### Instructions for the task
The records below must be transcribed precisely and in full.

(Dataset entries)
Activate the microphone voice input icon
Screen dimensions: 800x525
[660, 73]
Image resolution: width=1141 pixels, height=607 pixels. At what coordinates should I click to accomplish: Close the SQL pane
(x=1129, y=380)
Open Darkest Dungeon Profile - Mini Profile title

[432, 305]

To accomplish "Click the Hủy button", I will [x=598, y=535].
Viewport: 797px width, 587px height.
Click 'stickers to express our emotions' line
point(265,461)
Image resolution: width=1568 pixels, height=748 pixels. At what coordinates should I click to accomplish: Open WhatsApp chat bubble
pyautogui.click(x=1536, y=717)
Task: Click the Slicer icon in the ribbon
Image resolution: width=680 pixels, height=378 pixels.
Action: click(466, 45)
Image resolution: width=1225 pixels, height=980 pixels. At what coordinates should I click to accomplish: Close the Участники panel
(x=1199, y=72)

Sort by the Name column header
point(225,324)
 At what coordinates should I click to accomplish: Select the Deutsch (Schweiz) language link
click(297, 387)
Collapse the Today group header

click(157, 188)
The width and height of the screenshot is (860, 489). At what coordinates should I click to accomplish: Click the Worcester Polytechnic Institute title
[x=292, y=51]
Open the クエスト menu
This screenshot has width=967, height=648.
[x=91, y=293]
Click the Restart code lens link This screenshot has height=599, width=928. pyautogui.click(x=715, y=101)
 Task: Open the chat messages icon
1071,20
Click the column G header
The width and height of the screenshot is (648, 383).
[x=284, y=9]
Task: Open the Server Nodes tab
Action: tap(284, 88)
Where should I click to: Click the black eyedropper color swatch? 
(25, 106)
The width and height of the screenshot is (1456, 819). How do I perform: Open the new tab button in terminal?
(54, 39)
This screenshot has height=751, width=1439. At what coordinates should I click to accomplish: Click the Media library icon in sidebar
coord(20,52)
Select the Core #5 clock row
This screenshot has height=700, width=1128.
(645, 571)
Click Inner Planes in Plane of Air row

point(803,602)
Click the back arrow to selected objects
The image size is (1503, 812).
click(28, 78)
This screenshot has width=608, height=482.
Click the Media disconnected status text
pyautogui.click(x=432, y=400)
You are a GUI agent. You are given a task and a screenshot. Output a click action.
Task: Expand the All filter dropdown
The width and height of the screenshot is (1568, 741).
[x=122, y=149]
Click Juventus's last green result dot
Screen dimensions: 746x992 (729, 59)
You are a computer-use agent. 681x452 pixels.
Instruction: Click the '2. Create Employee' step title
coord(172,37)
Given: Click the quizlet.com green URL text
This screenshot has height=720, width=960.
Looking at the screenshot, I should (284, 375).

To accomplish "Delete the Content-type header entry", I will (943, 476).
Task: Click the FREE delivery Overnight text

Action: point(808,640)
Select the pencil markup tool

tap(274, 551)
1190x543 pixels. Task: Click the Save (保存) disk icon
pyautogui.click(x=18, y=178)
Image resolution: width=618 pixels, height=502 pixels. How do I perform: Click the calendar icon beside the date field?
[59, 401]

### Result below
Activate the microphone voice input icon
Screen dimensions: 800x525
[660, 73]
Image resolution: width=1141 pixels, height=607 pixels. At what coordinates should I click to accomplish: Close the SQL pane
(x=1129, y=380)
Open Darkest Dungeon Profile - Mini Profile title

[432, 305]

To accomplish "Click the Hủy button", I will [x=598, y=535].
Viewport: 797px width, 587px height.
Click 'stickers to express our emotions' line
point(265,461)
Image resolution: width=1568 pixels, height=748 pixels. At what coordinates should I click to accomplish: Open WhatsApp chat bubble
pyautogui.click(x=1536, y=717)
Task: Click the Slicer icon in the ribbon
Image resolution: width=680 pixels, height=378 pixels.
Action: click(466, 45)
Image resolution: width=1225 pixels, height=980 pixels. At what coordinates should I click to accomplish: Close the Участники panel
(x=1199, y=72)

Sort by the Name column header
point(225,324)
 At what coordinates should I click to accomplish: Select the Deutsch (Schweiz) language link
click(297, 387)
Collapse the Today group header

click(157, 188)
The width and height of the screenshot is (860, 489). At what coordinates should I click to accomplish: Click the Worcester Polytechnic Institute title
[x=292, y=51]
Open the クエスト menu
This screenshot has width=967, height=648.
[x=91, y=293]
Click the Restart code lens link This screenshot has height=599, width=928. pyautogui.click(x=715, y=101)
 Task: Open the chat messages icon
1071,20
Click the column G header
The width and height of the screenshot is (648, 383).
[x=284, y=9]
Task: Open the Server Nodes tab
Action: tap(284, 88)
Where should I click to: Click the black eyedropper color swatch? 
(25, 106)
The width and height of the screenshot is (1456, 819). How do I perform: Open the new tab button in terminal?
(54, 39)
This screenshot has height=751, width=1439. At what coordinates should I click to accomplish: Click the Media library icon in sidebar
coord(20,52)
Select the Core #5 clock row
This screenshot has height=700, width=1128.
(645, 571)
Click Inner Planes in Plane of Air row

point(803,602)
Click the back arrow to selected objects
The image size is (1503, 812).
click(28, 78)
This screenshot has width=608, height=482.
Click the Media disconnected status text
pyautogui.click(x=432, y=400)
You are a GUI agent. You are given a task and a screenshot. Output a click action.
Task: Expand the All filter dropdown
The width and height of the screenshot is (1568, 741).
[x=122, y=149]
Click Juventus's last green result dot
Screen dimensions: 746x992 (729, 59)
You are a computer-use agent. 681x452 pixels.
Instruction: Click the '2. Create Employee' step title
coord(172,37)
Given: Click the quizlet.com green URL text
This screenshot has height=720, width=960.
Looking at the screenshot, I should (284, 375).

To accomplish "Delete the Content-type header entry", I will (943, 476).
Task: Click the FREE delivery Overnight text

Action: point(808,640)
Select the pencil markup tool

tap(274, 551)
1190x543 pixels. Task: Click the Save (保存) disk icon
pyautogui.click(x=18, y=178)
Image resolution: width=618 pixels, height=502 pixels. How do I perform: Click the calendar icon beside the date field?
[59, 401]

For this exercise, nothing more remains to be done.